Written instruction
In the listing below, locate every line that contains the string "resolution" and copy each one. Case matters.

======== Supplied information

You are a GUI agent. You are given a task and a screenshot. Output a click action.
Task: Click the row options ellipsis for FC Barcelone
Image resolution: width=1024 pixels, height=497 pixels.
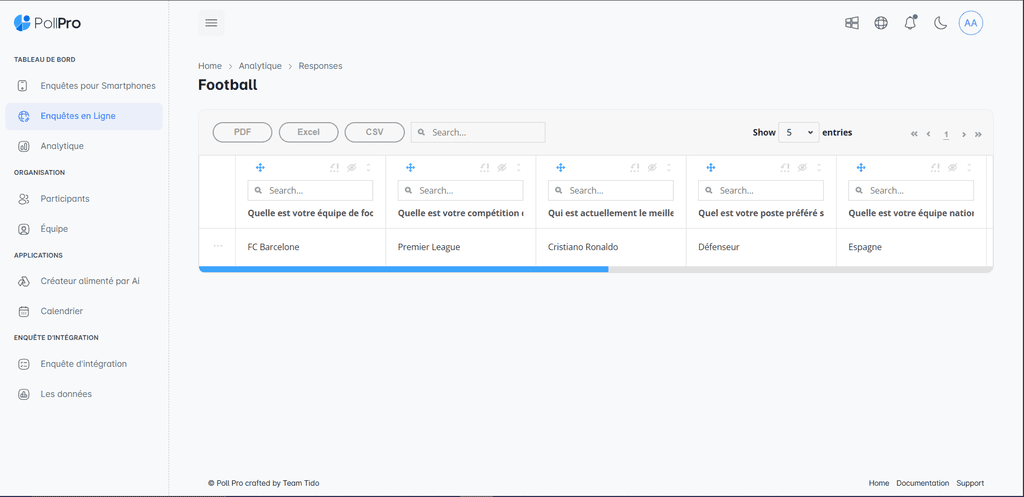tap(218, 246)
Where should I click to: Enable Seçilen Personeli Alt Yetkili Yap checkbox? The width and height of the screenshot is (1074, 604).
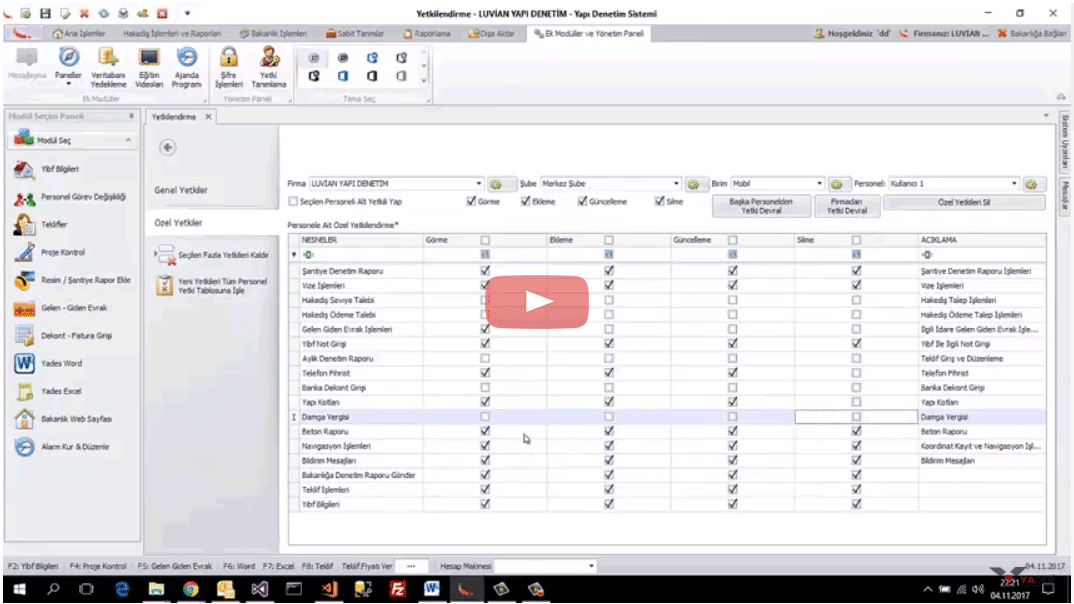(292, 202)
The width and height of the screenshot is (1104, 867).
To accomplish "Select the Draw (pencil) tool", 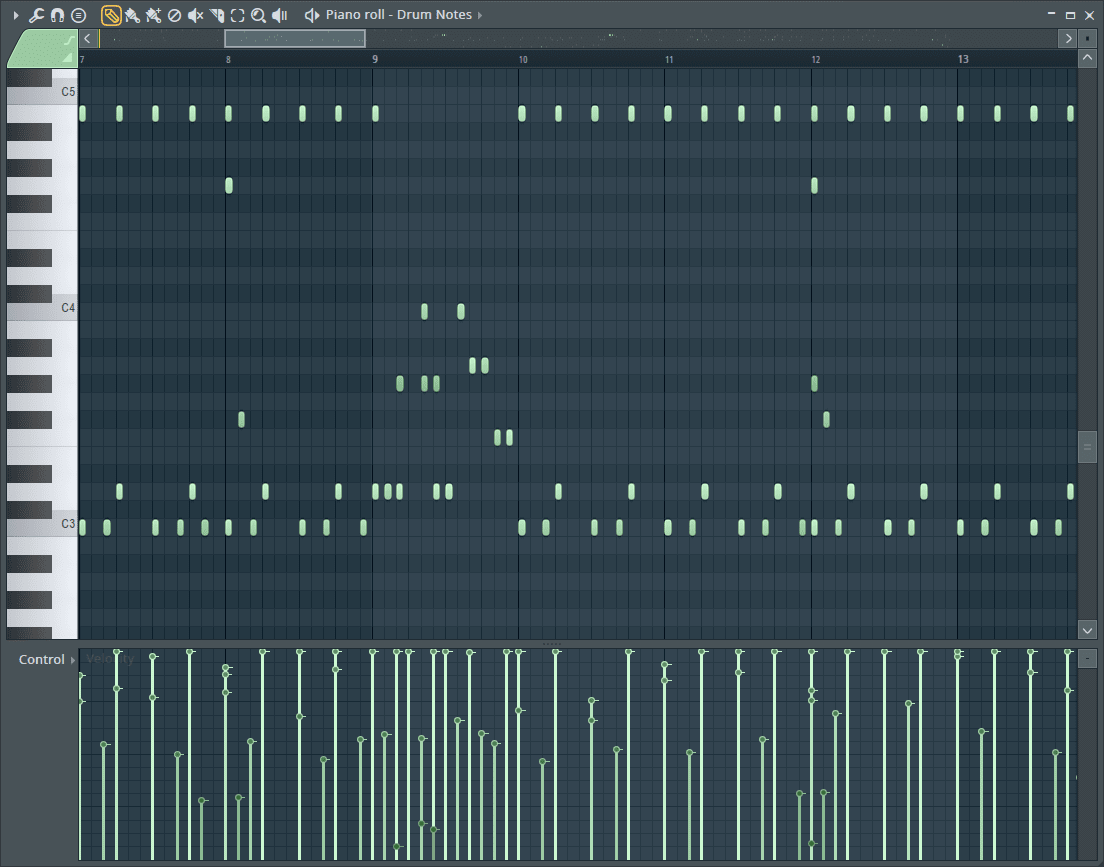I will (111, 15).
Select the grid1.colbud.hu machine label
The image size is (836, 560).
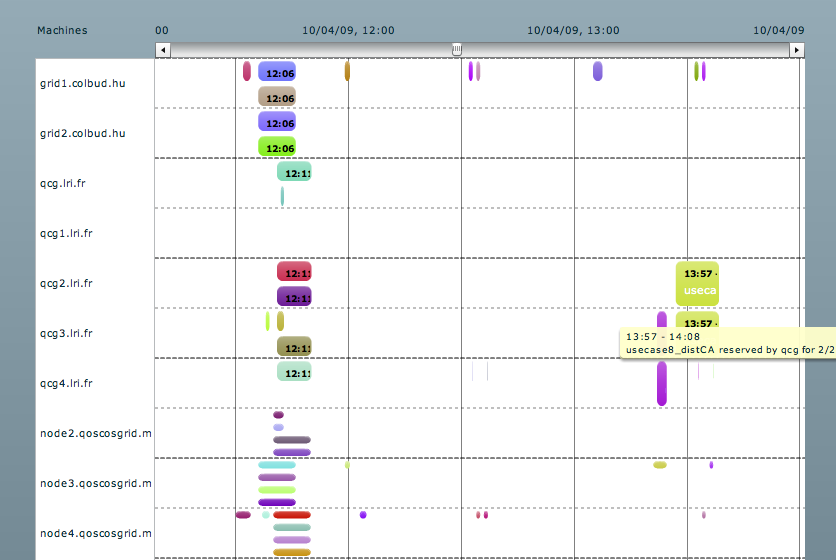tap(82, 83)
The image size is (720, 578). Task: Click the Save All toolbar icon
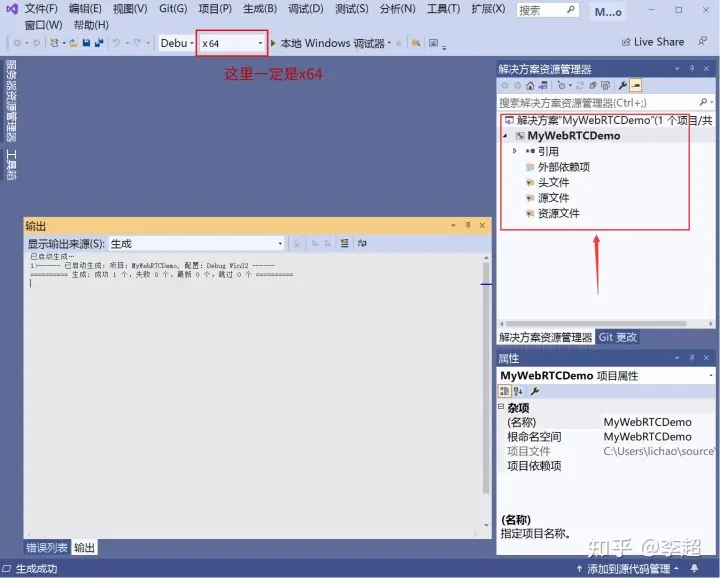tap(99, 43)
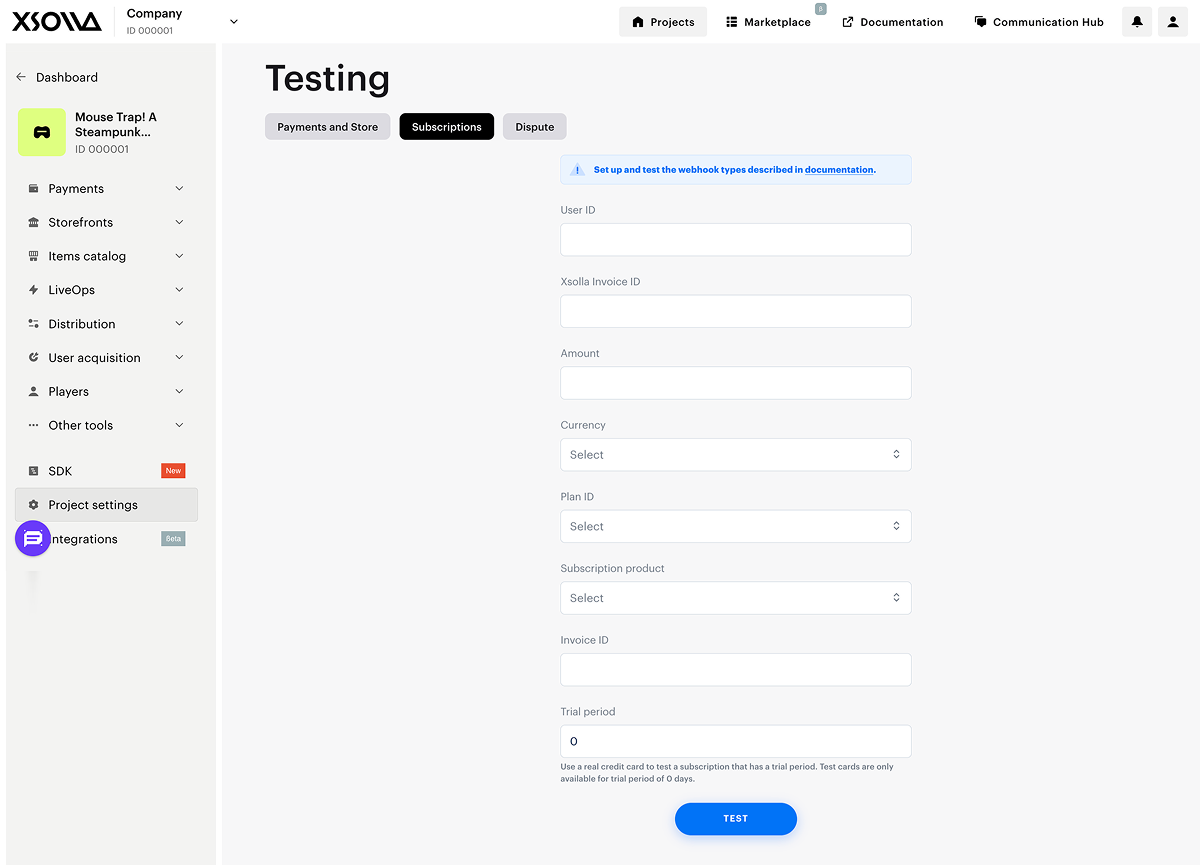Click into the User ID field
Image resolution: width=1200 pixels, height=865 pixels.
[x=735, y=240]
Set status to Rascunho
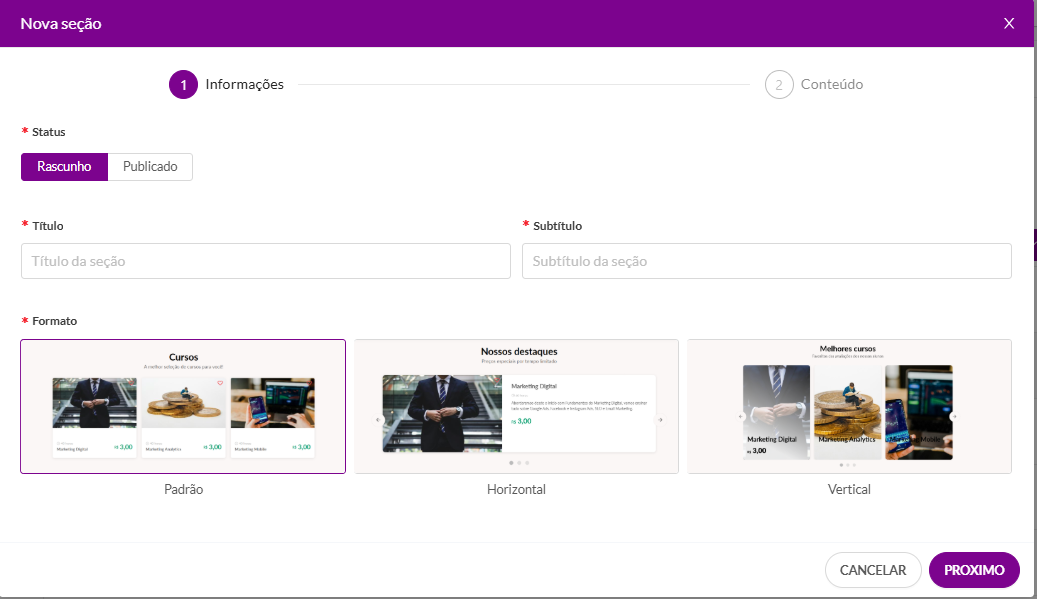The image size is (1037, 599). [x=64, y=167]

================

Problem solution
Image resolution: width=1024 pixels, height=497 pixels.
Image resolution: width=1200 pixels, height=865 pixels.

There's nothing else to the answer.